Begin with the line that has "Expand the メール配信 dropdown menu". Give it and every line after it again, exactly, through the end of the entries below.

Source data:
=== Section Start ===
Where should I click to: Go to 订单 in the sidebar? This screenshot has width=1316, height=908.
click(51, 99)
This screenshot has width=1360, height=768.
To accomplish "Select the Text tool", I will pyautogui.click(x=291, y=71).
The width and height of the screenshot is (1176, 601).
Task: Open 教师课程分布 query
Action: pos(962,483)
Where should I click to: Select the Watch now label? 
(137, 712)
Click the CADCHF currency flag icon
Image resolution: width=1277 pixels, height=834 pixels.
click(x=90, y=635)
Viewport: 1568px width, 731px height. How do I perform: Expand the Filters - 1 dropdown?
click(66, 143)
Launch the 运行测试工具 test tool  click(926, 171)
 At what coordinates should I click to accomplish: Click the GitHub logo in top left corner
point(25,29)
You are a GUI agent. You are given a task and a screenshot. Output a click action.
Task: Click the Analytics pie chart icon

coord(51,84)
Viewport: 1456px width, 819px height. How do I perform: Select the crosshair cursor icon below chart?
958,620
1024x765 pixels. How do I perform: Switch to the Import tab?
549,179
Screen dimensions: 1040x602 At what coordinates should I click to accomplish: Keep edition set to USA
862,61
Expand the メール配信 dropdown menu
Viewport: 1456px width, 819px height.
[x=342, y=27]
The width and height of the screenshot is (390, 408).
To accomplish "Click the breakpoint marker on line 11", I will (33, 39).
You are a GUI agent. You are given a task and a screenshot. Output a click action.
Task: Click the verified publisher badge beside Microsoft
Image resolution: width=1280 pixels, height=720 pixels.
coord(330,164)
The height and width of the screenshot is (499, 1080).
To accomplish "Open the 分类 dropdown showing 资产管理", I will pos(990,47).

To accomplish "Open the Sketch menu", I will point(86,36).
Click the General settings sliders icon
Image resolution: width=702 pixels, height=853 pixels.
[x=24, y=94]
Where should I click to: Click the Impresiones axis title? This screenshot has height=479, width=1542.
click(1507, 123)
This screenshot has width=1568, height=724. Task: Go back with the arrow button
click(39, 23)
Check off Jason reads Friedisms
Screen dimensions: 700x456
=== Section End ===
Answer to the problem:
Expand the メール配信 dropdown menu
Viewport: 1456px width, 819px height.
[x=342, y=27]
The width and height of the screenshot is (390, 408).
To accomplish "Click the breakpoint marker on line 11", I will (33, 39).
You are a GUI agent. You are given a task and a screenshot. Output a click action.
Task: Click the verified publisher badge beside Microsoft
Image resolution: width=1280 pixels, height=720 pixels.
coord(330,164)
The height and width of the screenshot is (499, 1080).
To accomplish "Open the 分类 dropdown showing 资产管理", I will pos(990,47).

To accomplish "Open the Sketch menu", I will point(86,36).
Click the General settings sliders icon
Image resolution: width=702 pixels, height=853 pixels.
[x=24, y=94]
Where should I click to: Click the Impresiones axis title? This screenshot has height=479, width=1542.
click(1507, 123)
This screenshot has width=1568, height=724. Task: Go back with the arrow button
click(39, 23)
Check off Jason reads Friedisms
Screen dimensions: 700x456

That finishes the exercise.